An early scene in this film shows our protagonist Billy (Joe Cole) sitting quiet and cross-legged for a prison assembly, the only white man in a mass of Thai bodies. Just to the left, a corpse is wrapped in a white sheet to be taken away by prison officials. The indifference of the onlookers to this occurrence speaks volumes about the setting of this movie. Thai prison, as one might well guess, is no place for the faint of heart.

The incident which sees Billy end up behind bars is not outlined; indeed, this lax approach to detail is something of a recurring stylistic feature of the film. It just about finds time to show us his arrest before we are plunged into the unforgiving surroundings of Klong Prem prison in Bangkok. Conditions are bleak; inmates sleep shoulder to shoulder on a concrete floor, running water is scarce, and a brutal hierarchy exists among the prisoners. We witness gang rape and punishment beatings, and are given no indication that either is an unusual event.

A contributor to Billy’s criminality is his addiction to ya ba, a form of methamphetamine which has increasingly become a thorn in the side of Thai society (the literal English translation is “crazy drug”). Predictably, Billy’s habit complicates his stay in prison, and sees him get into more than one difficult situation. Joe Cole’s portrayal of addiction is possibly the strongest facet to his performance; the ferocity of his withdrawals, and the desperation they bring, is keenly felt.

A Prayer Before Dawn

As there are no subtitles, and as practically nobody in the film except Billy can speak English, there is little dialogue (or, at least, little dialogue that is of benefit to an Anglophonic audience). This approach presumably sought to give viewers a more authentic first-person view of Billy’s story, and it works to an extent; we quickly develop an appreciation for the fear and isolation that must be felt by someone incarcerated in a foreign place, largely unable to make anything but the simplest of communication. Were the film shorter, it could have come off beautifully; however, two hours proves too great a test for such a strategy. By the end, the allure of the uncertainty has worn off, and the near-unintelligible interplay between characters has become somewhat tiresome.

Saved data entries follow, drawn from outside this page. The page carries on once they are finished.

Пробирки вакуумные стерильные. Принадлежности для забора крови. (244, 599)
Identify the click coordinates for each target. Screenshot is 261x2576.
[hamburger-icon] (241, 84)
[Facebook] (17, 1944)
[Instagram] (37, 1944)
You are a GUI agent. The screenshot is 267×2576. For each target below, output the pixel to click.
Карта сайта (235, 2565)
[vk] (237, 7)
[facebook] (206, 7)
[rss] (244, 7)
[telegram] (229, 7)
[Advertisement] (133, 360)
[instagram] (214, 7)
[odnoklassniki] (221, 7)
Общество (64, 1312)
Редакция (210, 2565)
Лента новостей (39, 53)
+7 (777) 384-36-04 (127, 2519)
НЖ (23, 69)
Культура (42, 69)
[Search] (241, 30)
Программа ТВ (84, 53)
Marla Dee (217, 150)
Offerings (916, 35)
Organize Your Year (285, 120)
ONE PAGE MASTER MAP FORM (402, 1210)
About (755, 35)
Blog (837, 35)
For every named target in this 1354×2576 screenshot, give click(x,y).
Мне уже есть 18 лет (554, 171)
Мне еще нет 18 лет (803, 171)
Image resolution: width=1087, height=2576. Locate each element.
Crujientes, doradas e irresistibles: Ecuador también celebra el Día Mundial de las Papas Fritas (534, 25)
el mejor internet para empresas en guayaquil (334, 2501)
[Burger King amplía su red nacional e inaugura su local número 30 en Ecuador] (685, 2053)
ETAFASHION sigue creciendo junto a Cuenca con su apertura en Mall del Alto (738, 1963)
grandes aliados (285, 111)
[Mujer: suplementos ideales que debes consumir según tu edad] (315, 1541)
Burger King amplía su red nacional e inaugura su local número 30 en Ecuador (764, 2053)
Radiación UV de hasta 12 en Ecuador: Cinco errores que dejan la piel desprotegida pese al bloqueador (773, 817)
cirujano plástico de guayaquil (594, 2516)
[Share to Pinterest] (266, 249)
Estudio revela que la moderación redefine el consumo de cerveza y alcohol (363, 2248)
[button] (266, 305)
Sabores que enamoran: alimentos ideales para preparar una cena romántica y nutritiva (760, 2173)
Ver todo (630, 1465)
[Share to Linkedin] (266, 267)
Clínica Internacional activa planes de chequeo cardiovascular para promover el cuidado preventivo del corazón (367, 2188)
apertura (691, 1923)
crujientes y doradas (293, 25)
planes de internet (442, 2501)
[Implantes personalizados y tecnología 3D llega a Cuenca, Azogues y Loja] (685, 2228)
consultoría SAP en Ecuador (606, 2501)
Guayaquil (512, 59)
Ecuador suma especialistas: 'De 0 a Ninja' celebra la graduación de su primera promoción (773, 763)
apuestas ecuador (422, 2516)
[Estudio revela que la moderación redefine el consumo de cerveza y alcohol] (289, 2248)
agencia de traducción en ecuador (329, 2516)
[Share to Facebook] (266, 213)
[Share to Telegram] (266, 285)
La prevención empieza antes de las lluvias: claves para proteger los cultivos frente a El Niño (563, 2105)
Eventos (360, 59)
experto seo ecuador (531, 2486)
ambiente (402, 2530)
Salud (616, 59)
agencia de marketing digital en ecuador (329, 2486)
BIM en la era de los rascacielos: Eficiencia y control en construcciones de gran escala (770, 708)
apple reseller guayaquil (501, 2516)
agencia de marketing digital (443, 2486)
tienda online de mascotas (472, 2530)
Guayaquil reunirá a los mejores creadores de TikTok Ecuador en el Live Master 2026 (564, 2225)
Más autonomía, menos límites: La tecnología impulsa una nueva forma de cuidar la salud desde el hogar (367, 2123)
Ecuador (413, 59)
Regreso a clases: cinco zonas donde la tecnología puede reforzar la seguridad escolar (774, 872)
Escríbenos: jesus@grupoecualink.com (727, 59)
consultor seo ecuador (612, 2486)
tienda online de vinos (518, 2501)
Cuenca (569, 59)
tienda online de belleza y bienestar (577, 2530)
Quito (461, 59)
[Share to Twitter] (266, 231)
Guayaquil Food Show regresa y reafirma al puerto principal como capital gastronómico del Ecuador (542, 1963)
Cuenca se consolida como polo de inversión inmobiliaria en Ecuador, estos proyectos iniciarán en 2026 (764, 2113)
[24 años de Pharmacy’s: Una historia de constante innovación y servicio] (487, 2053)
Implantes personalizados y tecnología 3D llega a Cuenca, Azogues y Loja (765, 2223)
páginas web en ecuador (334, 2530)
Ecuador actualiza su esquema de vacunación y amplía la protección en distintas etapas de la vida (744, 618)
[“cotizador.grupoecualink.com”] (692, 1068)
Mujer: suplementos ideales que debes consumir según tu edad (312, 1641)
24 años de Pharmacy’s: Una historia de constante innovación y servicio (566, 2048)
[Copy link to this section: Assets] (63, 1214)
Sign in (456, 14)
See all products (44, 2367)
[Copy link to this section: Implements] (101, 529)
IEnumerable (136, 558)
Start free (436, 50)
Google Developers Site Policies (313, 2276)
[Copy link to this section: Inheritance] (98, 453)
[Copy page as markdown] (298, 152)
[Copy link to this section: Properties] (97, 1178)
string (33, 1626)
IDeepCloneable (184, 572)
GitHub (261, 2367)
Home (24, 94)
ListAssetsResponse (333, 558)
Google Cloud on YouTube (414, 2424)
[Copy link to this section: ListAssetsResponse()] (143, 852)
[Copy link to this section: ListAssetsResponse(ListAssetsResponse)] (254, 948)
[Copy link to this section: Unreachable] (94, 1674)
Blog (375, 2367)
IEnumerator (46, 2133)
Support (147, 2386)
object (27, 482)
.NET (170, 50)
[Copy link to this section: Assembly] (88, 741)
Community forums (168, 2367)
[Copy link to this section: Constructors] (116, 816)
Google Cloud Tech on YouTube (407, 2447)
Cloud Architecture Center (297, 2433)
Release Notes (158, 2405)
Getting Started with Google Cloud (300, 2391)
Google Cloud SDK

The film’s length also provides cause for frustration at its sparse detailing. It is easy to forgive a movie for being economical with baJoe Coleckstory when it is a tightly packed 90-minute affair. A Prayer Before Dawn runs to two hours, however, and this length is difficult to justify with as bare a storyline as is on offer here.

Billy’s road to redemption comes in the form of Thai boxing, a more liberal incarnation of regular boxing in which kicking and grappling are permissible. As he attempts to prove his worth as a fighter, his living circumstances improve and he is given the opportunity to reverse his poor fortune. Jean-Stéphane Sauvaire’s stylistic approach to fight scenes has a consistency with his decision not to use subtitles; the close, fluid camerawork and diegetic sound put us right in Billy’s shoes as he takes on his opponents. While this can make it difficult to determine who’s hitting who, it does an excellent job of immersing the viewer in realistic, intense fight sequences.

A Prayer Before Dawn is a profoundly evocative film, and Sauvaire’s use of sound and visuals is tremendously skilled. Unfortunately, its storyline and character development are poor. We are given relatively little insight into Billy as a character (considering he’s more or less the only character in the film) and many sequences are overwrought, leaving the film somewhat bloated by the end. Nevertheless, this is a worthwhile watch, if not an easy one.